OPINION:More ground-level democracy in the European Union is the correct response to the rejection of the Lisbon Treaty - not less, writes Jurgen Habermas
FARMERS ARE angry about sinking prices on the world market, and ever newer edicts from Brussels. The "lower" classes are angry about the growing gap between rich and poor in a place where people used to live together communally. And citizens have only contempt for their own politicians, who promise a lot but who lack vision and are powerless to change anything (including themselves).
And in the midst of it all, a referendum on a treaty that is too complicated to understand. We have all profited from membership of the EU to a greater or lesser extent. So why should we change it? Does not every strengthening of European institutions result in the weakening of democratic voices, which are only heard inside their own nation states?

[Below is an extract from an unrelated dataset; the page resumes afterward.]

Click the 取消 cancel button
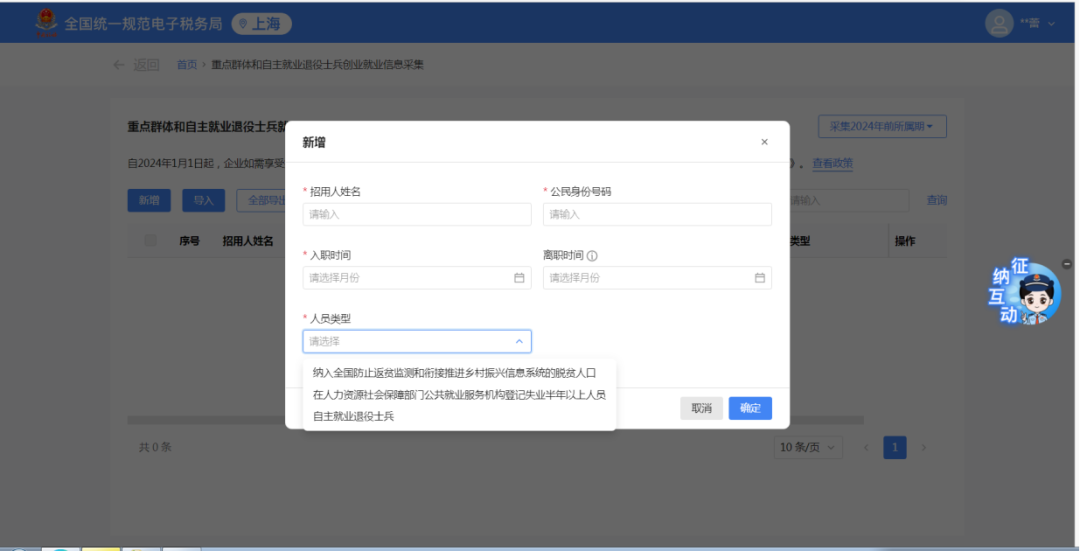The height and width of the screenshot is (551, 1080). [x=701, y=408]
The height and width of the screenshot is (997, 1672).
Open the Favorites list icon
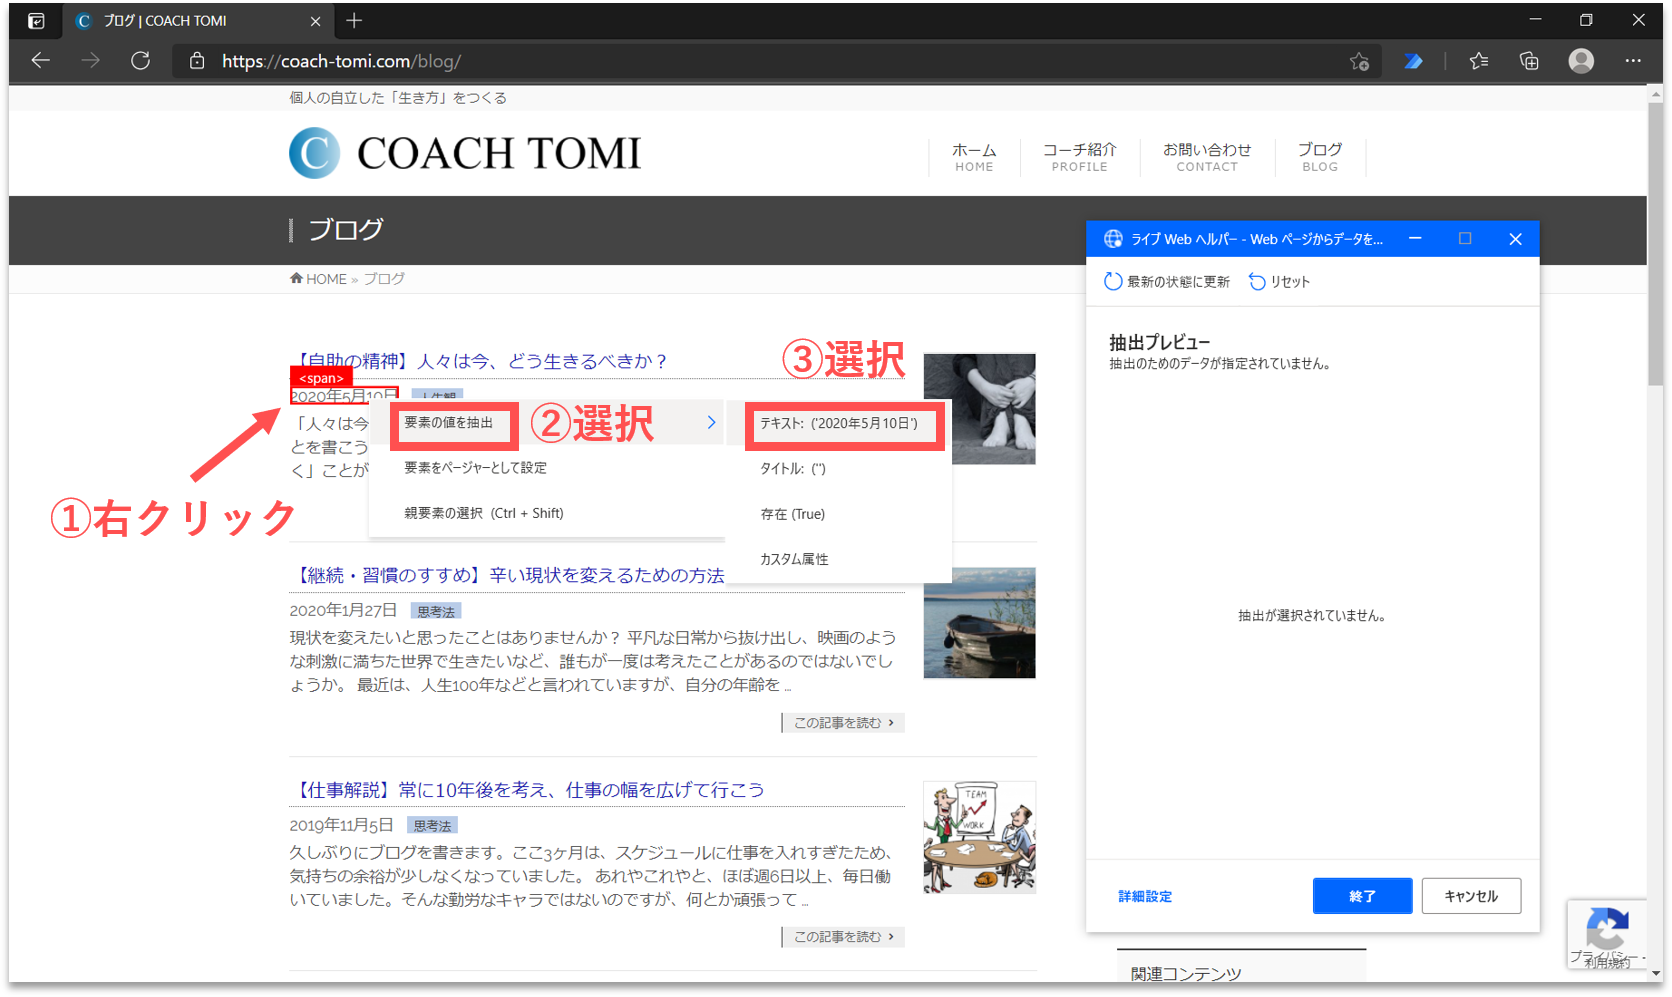tap(1479, 61)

Voters know paternalism when they see it. Once again, they are supposed to ratify something they had no part in making. The Irish Government openly stated that this time they would not keep holding the referendum until the people finally accepted it. And will the Irish, this small resistant people, be the only ones in all of Europe who will be asked for their opinion? They do not want to be treated like a herd being driven to the polling stations. With the exception of three members of parliament who were against the treaty, the entire political class stood as one. In a certain sense, politics as such was put to the vote. Even greater was the attempt, therefore, to give "politics" a severe dressing down.
We can only speculate as to the motives of the Irish in voting No. By contrast, the first reactions from officialdom have been conclusive. The shame-faced governments don't want to look clueless, so they are looking for another technical solution. This amounts to holding the Irish referendum again.

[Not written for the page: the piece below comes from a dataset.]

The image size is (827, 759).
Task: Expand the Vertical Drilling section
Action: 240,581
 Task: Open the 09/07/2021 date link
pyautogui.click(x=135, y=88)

This is pure cynicism of the political players and of their proclamations of respect for the voters - and it is grist to the mill of those who breezily discuss the advantages of the semi-authoritarian methods practised in other countries, where democracy is just a facade.
The Lisbon Treaty was supposed to make up for the organisational reforms that the European summit in Nice wanted to bring in before the expansion from 15 to 27 member states, but did not manage to effect. In the meantime, expansion into eastern Europe, and with it the more blatant wealth gaps and multiplication of competing interests, has created an urgent need for integration.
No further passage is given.